╔══

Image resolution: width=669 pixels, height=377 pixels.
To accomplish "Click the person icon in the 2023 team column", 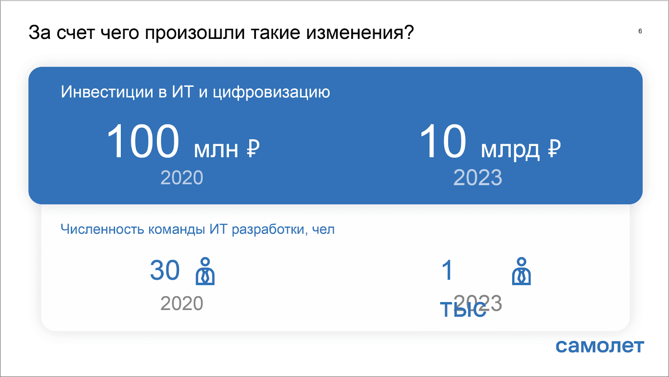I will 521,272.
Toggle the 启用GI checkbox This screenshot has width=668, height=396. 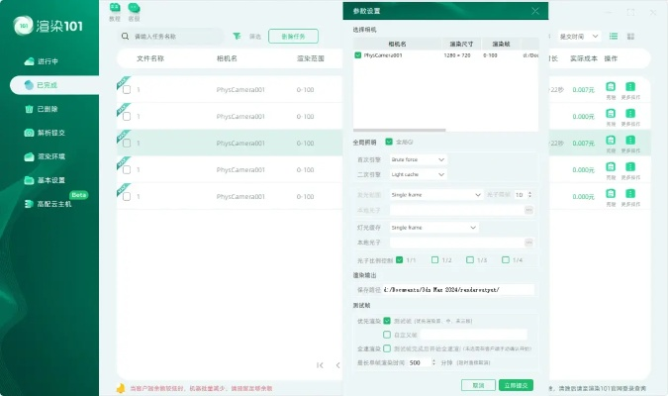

╚══
╔══

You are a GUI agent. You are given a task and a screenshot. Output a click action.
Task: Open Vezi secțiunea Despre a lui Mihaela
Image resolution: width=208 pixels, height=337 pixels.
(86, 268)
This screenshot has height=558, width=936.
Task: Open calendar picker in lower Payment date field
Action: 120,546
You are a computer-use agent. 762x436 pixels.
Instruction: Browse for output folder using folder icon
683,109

╚══

WHAT YOU SHOULD DO
Which lines of the material contain "agent"? List them.

WRITTEN ANSWER
You are a GUI agent. You are given a task and a screenshot. Output a click action.
You are a computer-use agent. 762x436 pixels.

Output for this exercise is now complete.